As well as looking at the Internal Audit Report, Corporate Risk Register and the Health and Safety Report at each meeting the Committee had, and would continue to include in its deliberations and debates External Audit Updates, The Audit Commission Annual Governance Report 2009/10, The Annual Governance Statement, Constitutional Updates (as required), The Annual Report of Standards Committee and The Monitoring Officer's Report. And last but certainly not least The Role of Internal Audit.
Under the Accounts and Audit (Amendment) Regulations 2006 an internal review of the Internal Audit service should be carried out each year. Consideration was given to the fifth such review, which had again been conducted under the auspices of the Corporate Governance Group. Two members of the Group had reviewed evidence and had formulated conclusions, findings and recommendations regarding the service, the details of which were submitted.

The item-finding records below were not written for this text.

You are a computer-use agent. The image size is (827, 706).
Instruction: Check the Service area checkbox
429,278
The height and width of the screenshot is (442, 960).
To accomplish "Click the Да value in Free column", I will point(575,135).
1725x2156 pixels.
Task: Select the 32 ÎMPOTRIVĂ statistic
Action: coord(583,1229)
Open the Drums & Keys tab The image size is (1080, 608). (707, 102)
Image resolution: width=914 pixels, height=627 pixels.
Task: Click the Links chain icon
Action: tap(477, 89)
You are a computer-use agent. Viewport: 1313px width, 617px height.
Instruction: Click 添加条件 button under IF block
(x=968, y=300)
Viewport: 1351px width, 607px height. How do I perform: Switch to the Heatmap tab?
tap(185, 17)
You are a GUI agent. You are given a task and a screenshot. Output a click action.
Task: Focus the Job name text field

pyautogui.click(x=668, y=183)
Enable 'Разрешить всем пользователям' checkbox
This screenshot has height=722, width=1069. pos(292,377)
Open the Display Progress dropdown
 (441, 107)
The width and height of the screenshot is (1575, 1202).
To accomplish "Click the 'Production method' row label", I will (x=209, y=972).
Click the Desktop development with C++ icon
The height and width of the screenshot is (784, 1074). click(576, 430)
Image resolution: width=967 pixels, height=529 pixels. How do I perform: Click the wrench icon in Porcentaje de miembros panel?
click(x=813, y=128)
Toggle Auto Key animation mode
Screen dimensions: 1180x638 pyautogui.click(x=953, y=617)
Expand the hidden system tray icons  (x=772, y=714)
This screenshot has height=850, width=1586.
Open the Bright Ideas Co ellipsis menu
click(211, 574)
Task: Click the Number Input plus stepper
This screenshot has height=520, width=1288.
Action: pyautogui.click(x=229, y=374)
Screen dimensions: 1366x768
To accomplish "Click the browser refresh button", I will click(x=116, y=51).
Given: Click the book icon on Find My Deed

The financial statements were the first to be produced under International Financial Reporting Standards. This in itself was a major change to the accounting regime and had required the restating of the Balance Sheets for 2008/09 and 2009/10 and of the Comprehensive Income and Expenditure Statement for 2009/10.
The Council prepared well for the introduction of IFRS and produced the draft financial statements in time for the statutory deadline of 30 June. There were a large number of errors and inconsistencies in the statements, mainly due to IFRS adoption and stock transfer, including some material errors.
In conclusion the following would be added:-
It must record the Committee's gratitude to the Head of Internal Audit and wish him well in his retirement. His contribution and that of all of the staff involved in the provision, monitoring and control of the Governance and management of the affairs of the Authority had ensured that:-
'The Council has a sound, effective system of internal control. The Audit Committee is now well established with comprehensive terms of reference. The Audit Committee has responsibility for risk management, internal control and financial reporting. The Chair of the Audit Committee prepares an annual report on the Committee's work for presentation to Cabinet. Effective corporate and ethical governance is critical to an authoritys performance and to demonstrating continuous improvement it is therefore, a fundamental element of the modernization agenda. Probity and high standards are an inherent part of corporate/ethical governance. They are also priorities in Law and Democracys Service Plan and in the Council Plan.'
|Members were presented with the Diary of Meetings and Work Programme for the Audit Committee for 2011/12.|
|Members were presented with the draft Diary of Meetings and Work Programme for the Audit Committee for 2012/13.|
Members agreed that the two scheduled meetings for 16th April 2012 and 21st 2012 be cancelled and the work programme for 2012/13 be agreed.